Well having been road cycling for just over a year from not being able to cycle 6 miles without collapsing to now being able to ride 75 miles sportive and loosing 2 stone I have now been looking into CX but am a little unsure.

My main worry is I have never tried CX before and the next problem is I don't have any funds to purchase a CX bike and plus am not sure if I will like it or not.

I have a Giant Escape 3 Sports Hybrid (No suspension) with lightweight ALUXX aluminium frame that's not had much use and was thinking of sticking some cross tyres on it and taking the bar ends off and giving a CX race a go. I have noticed a few MTB's on some races and thought would the hybrid be ok to use or should I not waste my time or is it a mad idea.


----------



## S-Express (10 Sep 2017)

Most leagues will allow any bike to be ridden, providing it is in a serviceable condition.


----------



## chrisb1357 (10 Sep 2017)

I look after my bikes very well and keep them in good running order so that wont be an issue. Is it recommended to get MTB SPD's pedals and shoes as am use to riding with SPDL Road types on my road bike but they are not suited for CX


----------



## S-Express (10 Sep 2017)

You definitely won't want road pedals, so either flats or SPDs..


----------



## Spartak (10 Sep 2017)

chrisb1357 said:


> I look after my bikes very well and keep them in good running order so that wont be an issue. Is it recommended to get MTB SPD's pedals and shoes as am use to riding with SPDL Road types on my road bike but they are not suited for CX



Yes I'd recommend a MTB shoe & cleat system as you will probably have to dismount & remount in potentially muddy conditions !
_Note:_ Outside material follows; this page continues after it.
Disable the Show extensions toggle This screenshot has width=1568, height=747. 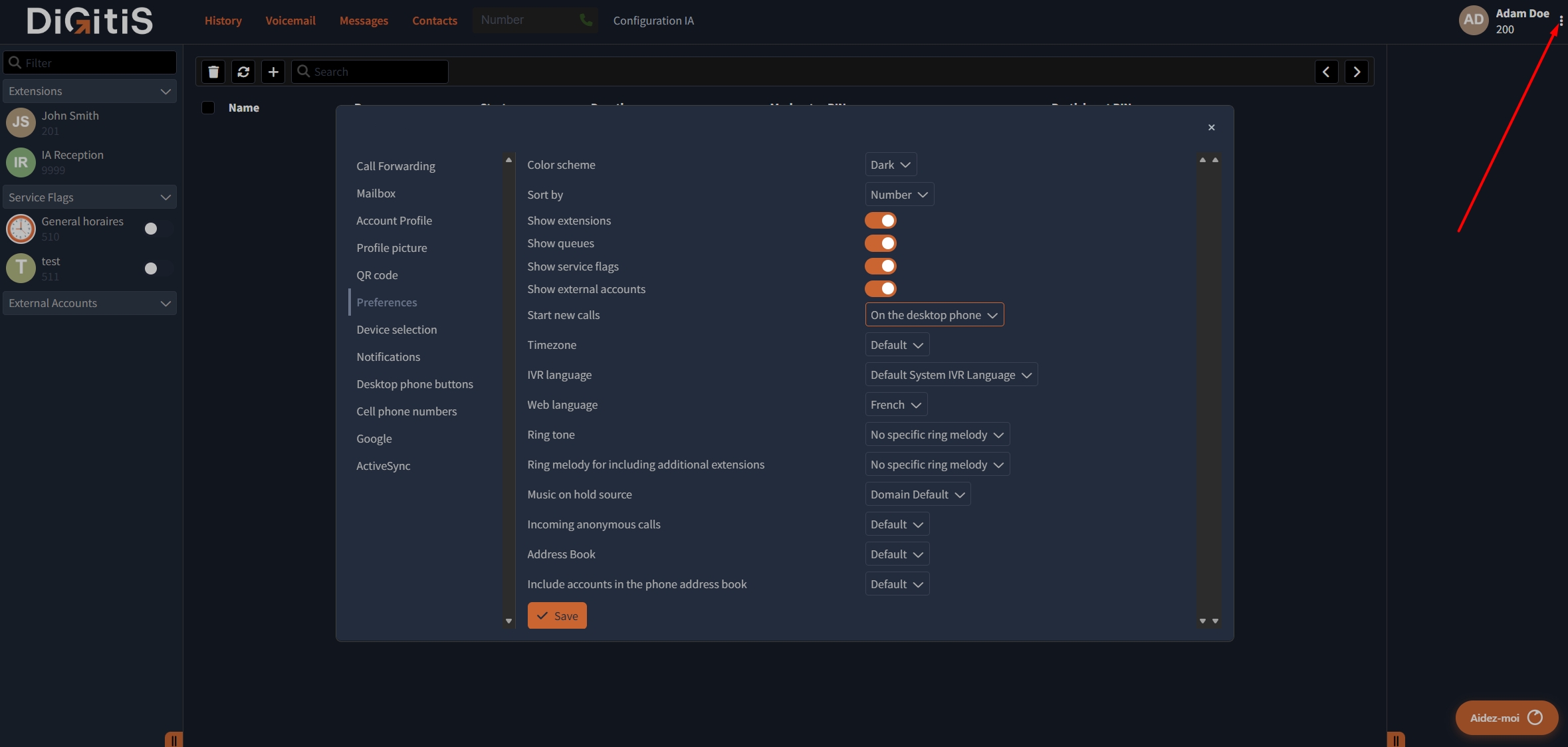pos(881,221)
Definitely worth giving CX a go it's great fun & a friendly bunch - I started a couple of years ago & although I still finish towards the back of the field i still enjoy it ;-)
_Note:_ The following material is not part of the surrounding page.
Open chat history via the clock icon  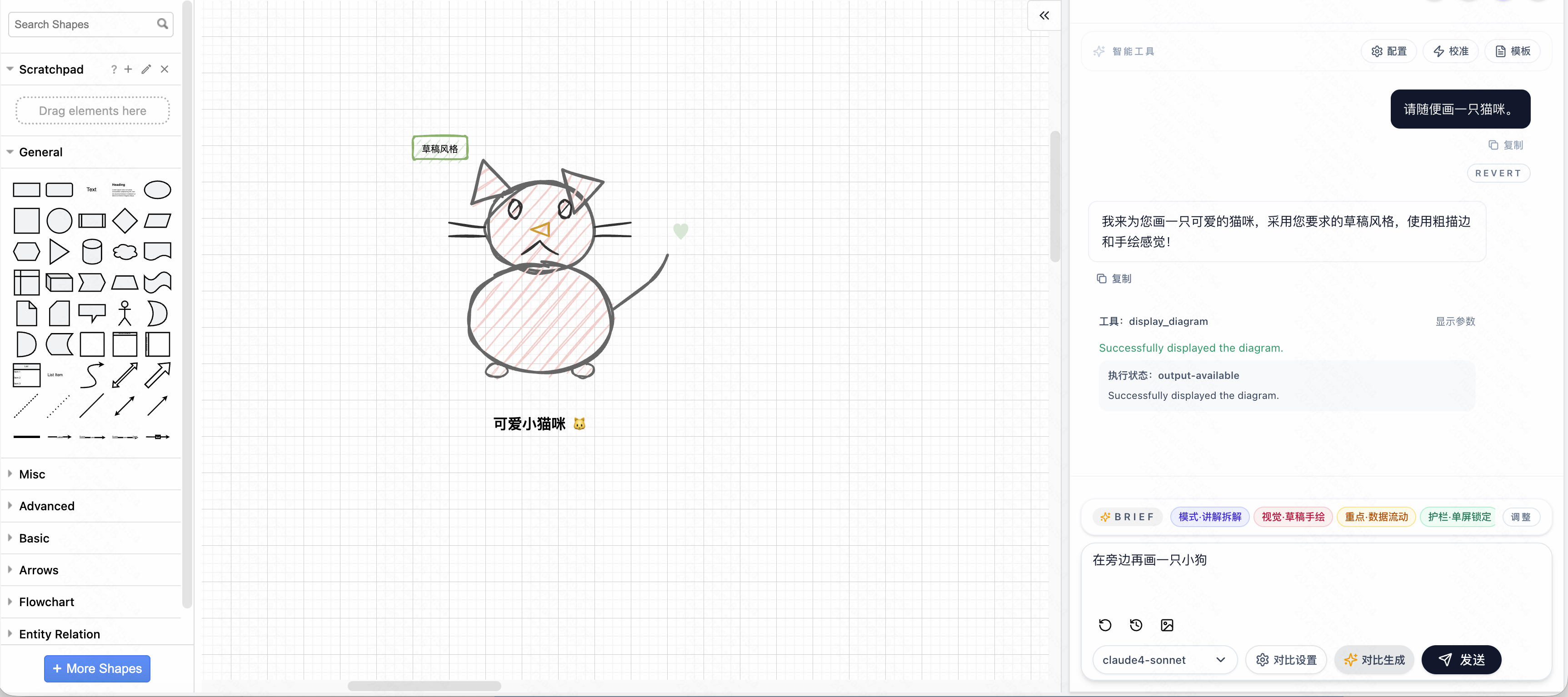tap(1135, 625)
Search the BC website for your local league.


----------



## chrisb1357 (10 Sep 2017)

Just need to get use to riding off road which I have not done much of :-)

Plus any tips on what tyres to put on the Hybrid as there is a wide selection




Spartak said:


> Yes I'd recommend a MTB shoe & cleat system as you will probably have to dismount & remount in potentially muddy conditions !
> 
> Definitely worth giving CX a go it's great fun & a friendly bunch - I started a couple of years ago & although I still finish towards the back of the field i still enjoy it ;-)
> 
> Search the BC website for your local league.


----------



## S-Express (10 Sep 2017)

chrisb1357 said:


> Plus any tips on what tyres to put on the Hybrid as there is a wide selection



Schwalbe CX Pro (cheap) or X-One (not so cheap) - both are good tyres suitable for most conditions..


----------